Please see the Running example section above to get a link to a running instance of this web application.
What I have learned?
I have learned a lot about the open source world. It was my first real open source experience. I discovered how many open source projects there is out there, the communities around them, how people are working together to produce such good projects. I really enjoyed that and I definitively want to continue this journey.
I also learned many things related to OpenStreetMap/Mapbox and many projects build around them. But in a more general way I have learned a lot on the map systems. How maps are working, how vector tiles work, what are tiles servers, how maps are rendered, etc.

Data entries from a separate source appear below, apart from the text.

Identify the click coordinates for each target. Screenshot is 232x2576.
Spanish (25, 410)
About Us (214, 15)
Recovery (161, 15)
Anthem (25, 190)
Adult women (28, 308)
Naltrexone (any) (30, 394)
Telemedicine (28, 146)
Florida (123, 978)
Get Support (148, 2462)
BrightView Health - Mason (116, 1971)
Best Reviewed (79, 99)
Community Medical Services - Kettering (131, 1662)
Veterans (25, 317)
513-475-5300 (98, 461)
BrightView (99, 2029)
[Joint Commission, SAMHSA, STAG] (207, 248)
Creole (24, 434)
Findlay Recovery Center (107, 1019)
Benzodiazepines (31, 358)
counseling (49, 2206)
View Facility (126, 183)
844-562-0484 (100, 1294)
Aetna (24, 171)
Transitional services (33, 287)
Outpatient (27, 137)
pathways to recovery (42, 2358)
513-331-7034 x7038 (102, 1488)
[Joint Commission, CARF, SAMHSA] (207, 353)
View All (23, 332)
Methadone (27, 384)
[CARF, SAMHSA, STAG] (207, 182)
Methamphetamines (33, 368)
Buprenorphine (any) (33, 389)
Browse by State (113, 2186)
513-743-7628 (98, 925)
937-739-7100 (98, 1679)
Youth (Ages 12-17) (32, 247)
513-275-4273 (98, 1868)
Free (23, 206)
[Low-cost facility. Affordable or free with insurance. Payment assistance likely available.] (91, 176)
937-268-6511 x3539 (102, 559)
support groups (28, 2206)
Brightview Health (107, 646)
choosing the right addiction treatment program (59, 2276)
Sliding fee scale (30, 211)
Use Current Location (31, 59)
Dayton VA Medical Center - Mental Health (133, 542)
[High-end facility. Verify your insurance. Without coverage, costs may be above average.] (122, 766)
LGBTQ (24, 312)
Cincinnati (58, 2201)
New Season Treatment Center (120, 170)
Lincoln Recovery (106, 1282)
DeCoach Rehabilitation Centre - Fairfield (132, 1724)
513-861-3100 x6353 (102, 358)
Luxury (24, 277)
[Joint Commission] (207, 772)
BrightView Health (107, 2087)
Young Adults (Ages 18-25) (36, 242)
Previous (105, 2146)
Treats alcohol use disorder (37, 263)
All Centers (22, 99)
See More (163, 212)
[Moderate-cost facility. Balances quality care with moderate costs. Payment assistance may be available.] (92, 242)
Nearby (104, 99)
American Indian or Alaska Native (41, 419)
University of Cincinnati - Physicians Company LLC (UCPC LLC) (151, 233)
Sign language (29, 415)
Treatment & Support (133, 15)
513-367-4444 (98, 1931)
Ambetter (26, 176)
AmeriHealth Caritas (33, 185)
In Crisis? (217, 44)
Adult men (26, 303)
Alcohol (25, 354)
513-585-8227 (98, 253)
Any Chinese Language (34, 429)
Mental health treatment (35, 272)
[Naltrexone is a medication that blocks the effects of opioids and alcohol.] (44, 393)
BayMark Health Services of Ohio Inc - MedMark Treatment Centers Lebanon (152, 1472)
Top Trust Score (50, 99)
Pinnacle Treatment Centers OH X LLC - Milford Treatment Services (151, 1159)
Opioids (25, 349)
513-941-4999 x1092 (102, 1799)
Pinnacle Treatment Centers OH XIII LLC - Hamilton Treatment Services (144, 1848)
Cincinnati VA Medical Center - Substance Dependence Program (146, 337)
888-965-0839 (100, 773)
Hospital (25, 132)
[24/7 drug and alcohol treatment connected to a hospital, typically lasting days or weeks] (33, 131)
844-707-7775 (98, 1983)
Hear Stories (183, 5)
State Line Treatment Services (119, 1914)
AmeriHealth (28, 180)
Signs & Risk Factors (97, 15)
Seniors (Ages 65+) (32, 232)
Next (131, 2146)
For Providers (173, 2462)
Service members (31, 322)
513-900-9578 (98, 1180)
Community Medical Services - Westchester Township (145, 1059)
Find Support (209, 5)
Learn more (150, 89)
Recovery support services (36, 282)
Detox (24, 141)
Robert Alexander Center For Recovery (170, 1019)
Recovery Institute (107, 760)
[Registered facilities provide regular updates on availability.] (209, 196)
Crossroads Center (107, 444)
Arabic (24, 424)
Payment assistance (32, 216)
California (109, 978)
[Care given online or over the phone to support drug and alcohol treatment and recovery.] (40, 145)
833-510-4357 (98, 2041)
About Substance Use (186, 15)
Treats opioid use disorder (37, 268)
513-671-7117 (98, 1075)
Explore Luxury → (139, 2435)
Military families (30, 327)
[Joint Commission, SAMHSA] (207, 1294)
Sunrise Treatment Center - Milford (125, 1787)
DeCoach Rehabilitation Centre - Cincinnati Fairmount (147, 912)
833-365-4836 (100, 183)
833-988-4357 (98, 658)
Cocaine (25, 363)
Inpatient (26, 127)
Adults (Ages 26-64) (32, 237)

I worked on C++ without that much of experience with it. It was needed when I developed the clustering-vt module. It was not an easy step as I used libraries from the mapbox C++ ecosystem and I was not familiar with it at all. I dived into the source code of these libraries and learned many things. It made me want to use C++ more and get better with it, I am really happy that it happened.
It was the first time that I was setting up continuous integration and the first time I used github actions. This is so helpful.
And of course I learned a lot more about python development, PostgreSQL, YAML etc.
What to do next
I want to keep maintaining the Nominatim Data Analyser and Nominatim Data Analyser Frontend.
Issues have been opened on the repositories especially for the analyser concerning what currently needs to be done in order to improve the tool.
The main things to do currently are the following:
- Add a multithreading feature to make the analyser run way faster as what takes the most time to execute are the PostgreSQL queries and the vector tiles generation (external clustering-vt module).
- Add tests and documentation to the clustering-vt module and to the frontend code.
- Optimize the clustering-vt algorithm to make it runs faster.
- Add a “report as false positive” feature to the tool.
Acknowledgements
I would like to thank my mentors: Sarah Hoffmann (lonvia) and Marc Tobias (mtmail) who have helped me a lot for this project. It was amazing working with them and I hope we can continue like this in the future, for the QA tool but also for Nominatim and other projects too.
I would also like to thank Jochen Topf (joto) who developed osmoscope-ui which we used a lot initially and which was very helpful to develop our own web app. Jochen is also one of the authors of mapbox/vtzero which is the library I used to encode vector tiles to the .mvt/pbf format in the clustering-vt module.
Of course I would also like to thank the whole OpenStreetMap and Mapbox community for their work.
The end
Thank you for reading this post to the end. I hope you enjoyed it and I hope you will enjoy the new Nominatim QA Tool!